MOSCOW – About a year ago, when I kicked off this column, nothing seemed more boring or futile than writing about the Russian presidential election. There was only one question you needed to answer to unlock the whole thing: Would Putin return from the prime minister's office to run for a third presidential term or not? (Which is why we called the column "Kremlinology 2012.") Once Putin decided who was running -- himself or his protégé-turned-President Dmitry Medvedev -- then we would know who was going to sit in the Kremlin, at least until 2018. So it all seemed to come down to Putin, who was often spoken of as the country's only real voter.

In the year since, so much has happened -- the grand swap between Putin and Medvedev announced in September, the suspect parliamentary elections in December, the mass street protests ever since -- and some things have even changed.

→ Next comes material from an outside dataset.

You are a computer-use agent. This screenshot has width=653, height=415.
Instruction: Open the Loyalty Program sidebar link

Yet, in essence, not much is really different: Going into the March 4 presidential election, everything is still up in the air and only one man -- the same man -- can decide how to bring it all down again. But even though we now know the answer to who is running and who will win, there are even more unknowns still to reckon with.

Yes, Putin will win, and he will win with a comfortable margin, but it is wholly unclear how accurately that will represent the popular will. In the hall of mirrors that has been the last month of opposition protests and loyalist counter-protests -- not to mention car rallies and counter car rallies -- it's become hard to gauge where Russian public opinion truly lies. According the latest polling done by the independent Levada Center, 66 percent of those planning to vote say they will vote for Putin. Not bad for a leader facing a wave of street protests.

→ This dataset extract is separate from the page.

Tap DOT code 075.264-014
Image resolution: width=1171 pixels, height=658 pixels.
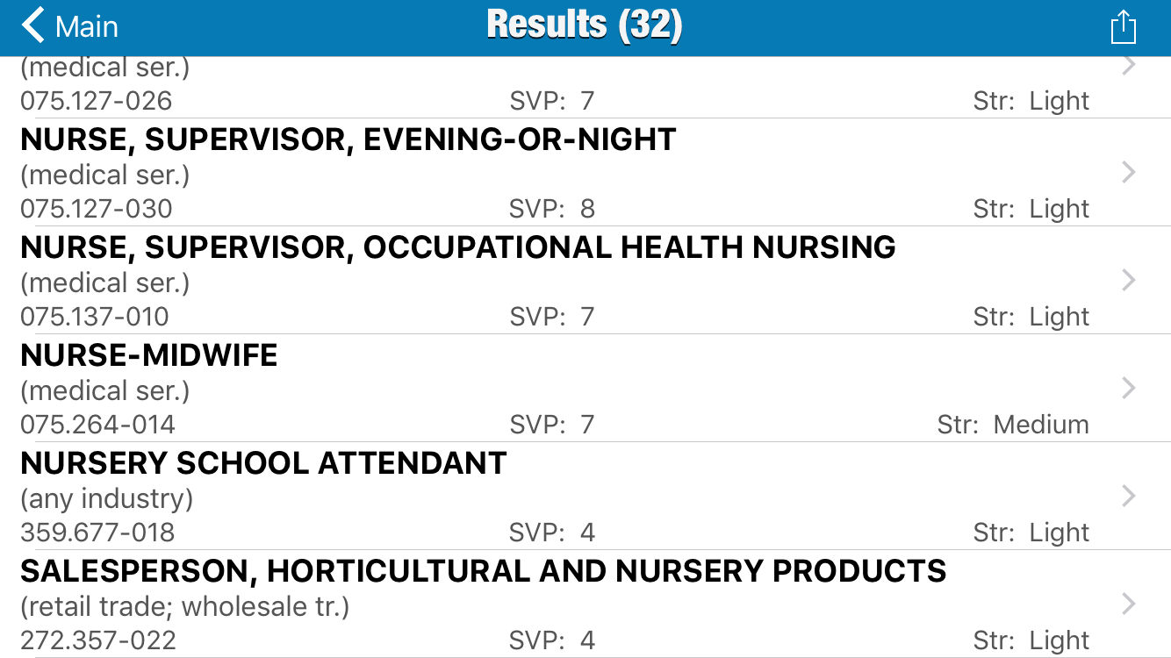(97, 425)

But if you look more closely at the numbers, Levada sociologist Denis Volkov says, they show something else. Over the summer, when it was unclear which of the two top leaders would actually be running, Putin had 23 percent and Medvedev had 18 percent. More than 40 percent of Russians polled said they wanted the two to run against each other. Then, when that option was taken away on Sept. 24, Putin's number shot up. "People are rooting for the winner," Volkov told me.

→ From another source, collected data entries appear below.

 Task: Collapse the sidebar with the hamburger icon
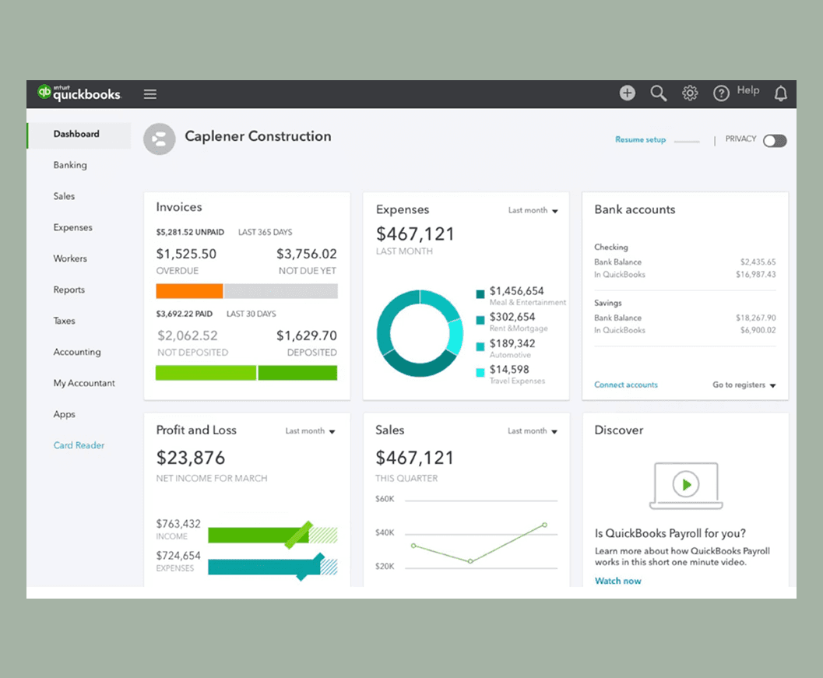149,93
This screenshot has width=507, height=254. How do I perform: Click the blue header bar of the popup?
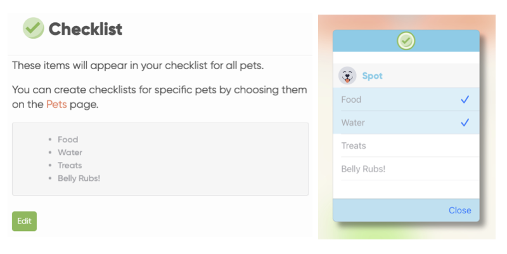(x=444, y=41)
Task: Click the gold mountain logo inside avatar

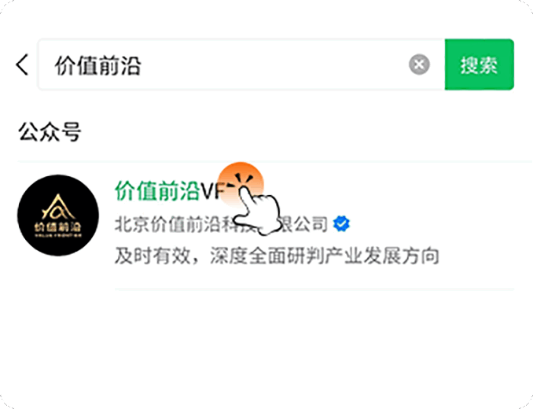Action: pyautogui.click(x=58, y=208)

On Sunday, many people will vote for Putin not only because they think he's the predestined winner but also because there is no one else to vote for. The Kremlin's two-pronged strategy of first slashing and burning the political playing field and then bemoaning the lack of real competitors -- it's a shame, Putin once said, that his fellow democratic leader Gandhi is dead -- has worked quite well. As it stands now, Putin faces Vladimir Zhirinovsky, the nationalist clown who has been the Kremlin-sponsored spoiler for over two decades; old Putin friend and Just Russia leader Sergey Mironov (you can see just how bad a candidate he is from this campaign ad); and oligarch Mikhail Prokhorov, about whose independence there are serious doubts. Putin's most serious rival, the Communist Gennady Zyuganov, resembles nothing so much as a smooth woodcarving. In my utterly unscientific surveys of people at Putin rallies in Moscow and traveling around Siberia last week, support for Putin split roughly in half between the "we-love-Putin" camp and the "got-any-better-ideas?" camp. The liberal-leaning opposition, loud and present and plentiful in the capital, is simply far less energized out there in the great Russian hinterland, where just over half the votes are.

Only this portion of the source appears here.